▶ EXERCISE TASKS
1) Copy everything from "Ratko Mladic has" down to "TV station reported." in the article on Ratko Mladic's arrest, word for word.
2) Turn the paragraph of the Mladic arrest article that begins "Ratko Mladic, considered responsible" into a short bulleted list of its main facts.

Start of TEXT SECTION

Cause and Effect in European Politics and Law

Ratko Mladic has been arrested

Evelina Topalova, May 28, 2011

Ratko Mladic, considered responsible for the worst massacre in Europe since World War II, has been arrested on Thursday in Serbia. The news, which spread in seconds to all media, has been confirmed by President Boris Tadic at a designated news conference. Although he refused to unveil details, like where precisely and when the former military leader of the Bosnian Serbs had been arrested, local media reported that this happened early in the morning in the village of Lazarevo, near Zrenjanin in North Serbia. Again according to local media, he was hiding in the house of a relative of his, under the name of Milorad Komadic. According to unofficial information, he was not with a beard, but had grown old and did not resist the arrest. Mladic was on his way to jail in the Hague, as the state-owned RTS TV station reported.

End of TEXT SECTION
Start of STORED ROWS

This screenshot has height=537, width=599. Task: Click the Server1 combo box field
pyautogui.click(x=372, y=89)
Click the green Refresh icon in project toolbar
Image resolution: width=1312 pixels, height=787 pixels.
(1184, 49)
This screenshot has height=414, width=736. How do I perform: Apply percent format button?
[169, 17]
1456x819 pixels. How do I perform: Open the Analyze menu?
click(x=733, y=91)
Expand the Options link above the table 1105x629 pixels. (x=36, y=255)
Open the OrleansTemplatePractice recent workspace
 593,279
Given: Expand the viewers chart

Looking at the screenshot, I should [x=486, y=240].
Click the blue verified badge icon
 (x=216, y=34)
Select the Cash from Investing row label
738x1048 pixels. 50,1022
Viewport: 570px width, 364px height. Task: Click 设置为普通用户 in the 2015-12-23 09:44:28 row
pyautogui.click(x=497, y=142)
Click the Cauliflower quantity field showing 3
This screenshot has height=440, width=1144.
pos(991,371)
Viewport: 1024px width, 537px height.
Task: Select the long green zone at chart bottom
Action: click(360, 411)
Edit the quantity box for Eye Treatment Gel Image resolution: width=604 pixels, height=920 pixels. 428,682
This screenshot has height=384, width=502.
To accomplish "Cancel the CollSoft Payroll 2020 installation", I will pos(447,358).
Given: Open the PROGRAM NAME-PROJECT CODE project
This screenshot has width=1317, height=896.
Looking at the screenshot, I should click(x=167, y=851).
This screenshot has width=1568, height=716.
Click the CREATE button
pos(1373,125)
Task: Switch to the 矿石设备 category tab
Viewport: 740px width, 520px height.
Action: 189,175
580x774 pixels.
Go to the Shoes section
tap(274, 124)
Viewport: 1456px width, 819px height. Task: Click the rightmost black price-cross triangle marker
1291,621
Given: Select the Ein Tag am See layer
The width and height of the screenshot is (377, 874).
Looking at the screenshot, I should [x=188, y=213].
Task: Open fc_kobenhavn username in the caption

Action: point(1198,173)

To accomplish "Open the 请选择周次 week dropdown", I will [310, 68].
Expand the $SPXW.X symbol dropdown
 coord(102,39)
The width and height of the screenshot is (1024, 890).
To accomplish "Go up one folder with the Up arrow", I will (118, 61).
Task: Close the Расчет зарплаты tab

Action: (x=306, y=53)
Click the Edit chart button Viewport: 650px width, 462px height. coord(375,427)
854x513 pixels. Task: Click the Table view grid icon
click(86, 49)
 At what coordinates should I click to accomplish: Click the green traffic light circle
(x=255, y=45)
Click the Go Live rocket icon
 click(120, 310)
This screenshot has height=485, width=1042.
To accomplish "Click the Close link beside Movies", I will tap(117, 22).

End of STORED ROWS

▶ SOLUTIONS TO THE TASKS
1)
Ratko Mladic has been arrested

Evelina Topalova, May 28, 2011

Ratko Mladic, considered responsible for the worst massacre in Europe since World War II, has been arrested on Thursday in Serbia. The news, which spread in seconds to all media, has been confirmed by President Boris Tadic at a designated news conference. Although he refused to unveil details, like where precisely and when the former military leader of the Bosnian Serbs had been arrested, local media reported that this happened early in the morning in the village of Lazarevo, near Zrenjanin in North Serbia. Again according to local media, he was hiding in the house of a relative of his, under the name of Milorad Komadic. According to unofficial information, he was not with a beard, but had grown old and did not resist the arrest. Mladic was on his way to jail in the Hague, as the state-owned RTS TV station reported.

2)
- Ratko Mladic, former military leader of the Bosnian Serbs and considered responsible for the worst massacre in Europe since World War II, was arrested in Serbia on Thursday.
- President Boris Tadic confirmed the arrest at a news conference but gave no details on where or when it happened.
- Local media reported the arrest took place early in the morning in the village of Lazarevo, near Zrenjanin in North Serbia.
- Local media also said he had been hiding in a relative's house under the name Milorad Komadic.
- Unofficial information said he had no beard, had grown old and did not resist arrest.
- State-owned RTS TV reported he was on his way to jail in the Hague.